Louise – Tree nursery horticulture trainee
I wanted to work in conservation because the warming climate and degrading biosphere is the most pressing issue of our time. I also have always had a great interest in the Highlands and am excited at the opportunity to work with an organisation that is regenerating the forests and wildlife.
Callum – Deer and Estate Management trainee
I was working indoors as a painter and decorator and I felt like I wasn’t in the right place and wanted to work outdoors. So far in the traineeship I have had the unique opportunity to work with the Trees for Life deer manager who has around 30 years of experience.
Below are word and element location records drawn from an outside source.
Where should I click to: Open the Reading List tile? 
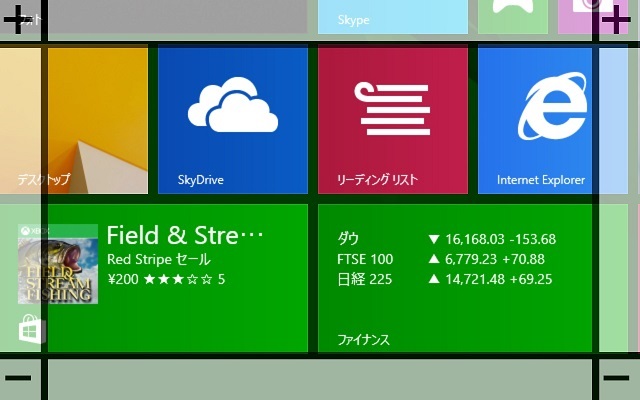[x=392, y=120]
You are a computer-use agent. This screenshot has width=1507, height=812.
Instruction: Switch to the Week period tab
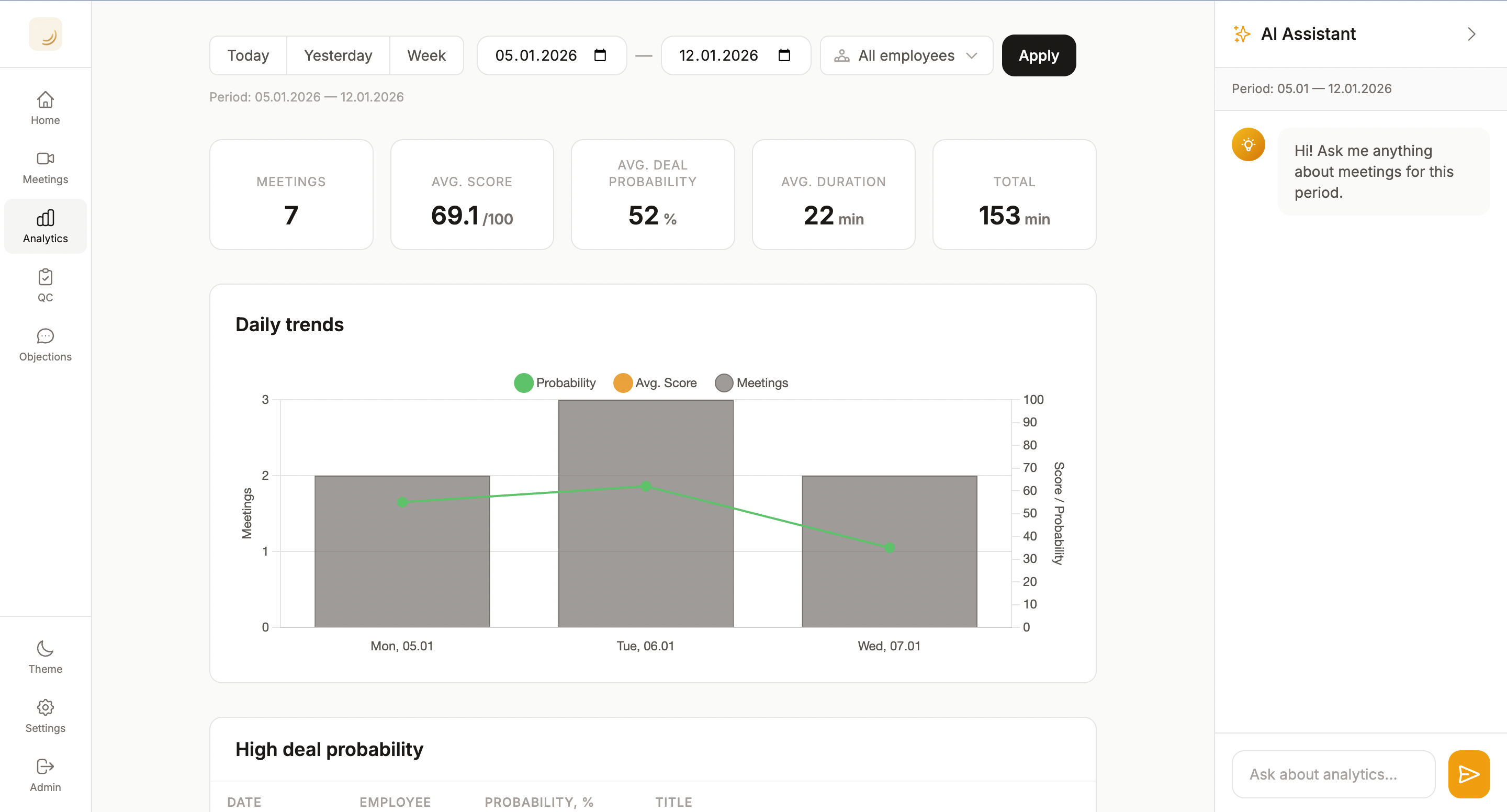426,55
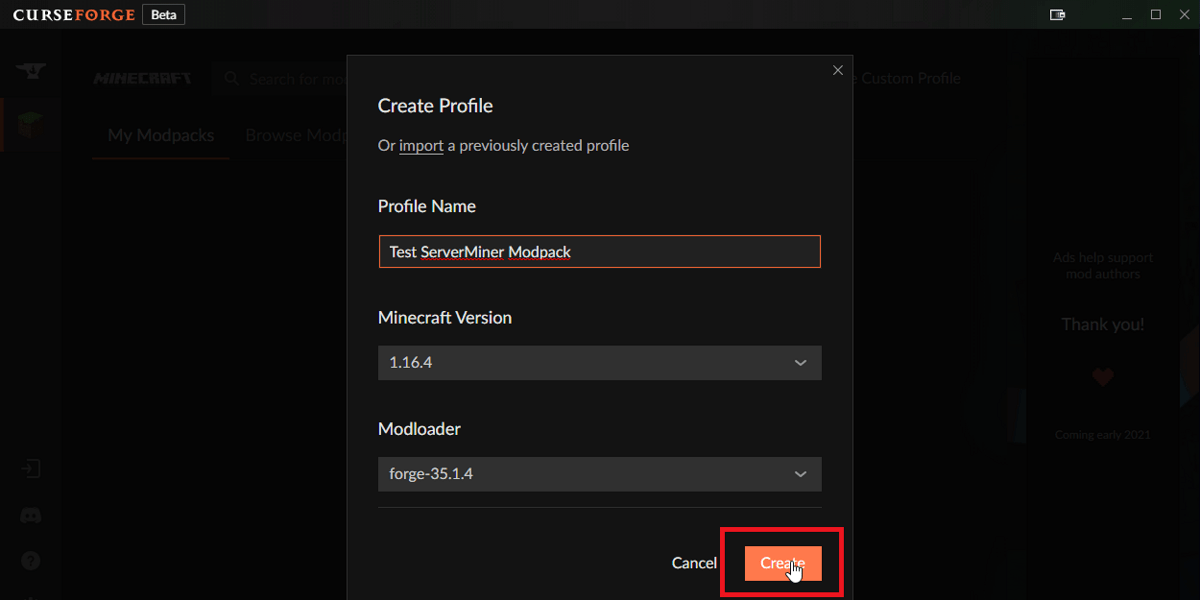
Task: Switch to the My Modpacks tab
Action: pos(160,135)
A normal day for me would be working directly with the deer management team learning hands on skills in deer stalking and estate management. I am working towards the Deer Stalking Certificate 1 as well as completing a chainsaw qualification. These qualifications along with the practical skills I’m gaining will help me go forward and obtain a career in this sector.
Georgie – Forestry and Land Management trainee
Prior to joining Trees for Life I was working in the commercial forestry sector, but felt I wanted more of an ecological focus in my work. The traineeship has provided me with the opportunity to develop my knowledge and understanding of native woodland restoration and management. I am helping to develop new planting schemes and manage woodlands in a way that prioritises ecosystem functions and delivers a wide range of benefits to both the environment and people. Working with Trees for Life has allowed me to make a significant change in my career direction and to gain incredibly valuable experience.
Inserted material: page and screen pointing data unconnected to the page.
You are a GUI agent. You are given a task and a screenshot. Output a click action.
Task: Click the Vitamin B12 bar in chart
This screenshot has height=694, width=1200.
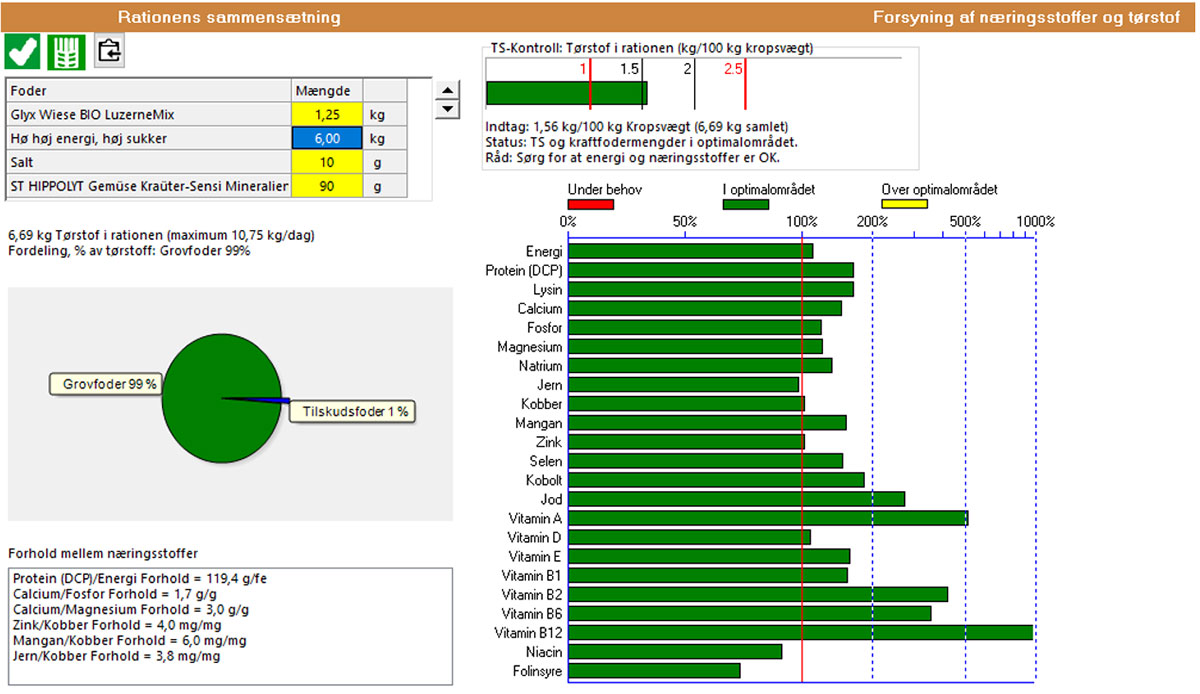(800, 633)
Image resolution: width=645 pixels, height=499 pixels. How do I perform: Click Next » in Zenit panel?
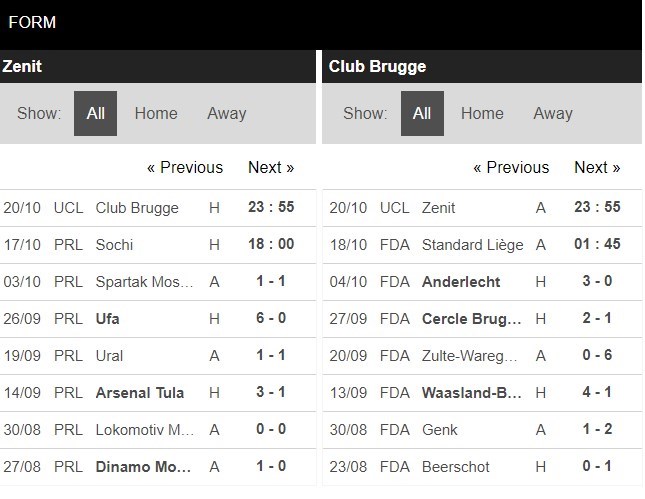[271, 167]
Nick – Tree Nursery and Horticulture trainee
Before moving to the highlands I was working in Devon and volunteering with a tree planting charity. I studied History and cultural studies at University and since graduating in 2008 I have done a variety of jobs. I developed an interest in horticulture and began volunteering and learning new skills. I found this work enjoyable and rewarding and I feel very lucky to be gaining professional training in a specialist tree nursery. The traineeship will provide me with skills and a diverse range of experiences that will be of benefit in future employment.
Rhona – Community Engagement trainee
After 8 years of working in the NHS, I decided that I would like to try a career change. I’d always been interested in conservation and environmental work, and felt that my experience of working with people and communities would transfer well to learning about community engagement with Trees for Life.
So far I’ve working on a variety of outdoor projects with adults and children. There have been opportunities to help with events and tours held on Dundreggan estate and at other local projects. It is an exciting time to be involved with Trees for Life, as they are expanding their community engagement outreach and connections with local people.
Tim – Tree Nursery and Horticulture trainee
Having previously studied and worked in Hospitality I decided that I’d prefer to spend more time outside than in. I have always had an interest in nature and the work that Trees for Life are doing to restore the Caledonian forest. Working in the tree nursery is a fantastic opportunity to develop skills that will allow me to progress a career in a similar role. I really enjoy my day to day work on the nursery and I am continuously learning how to grow the various trees species that make up the native forests of Scotland.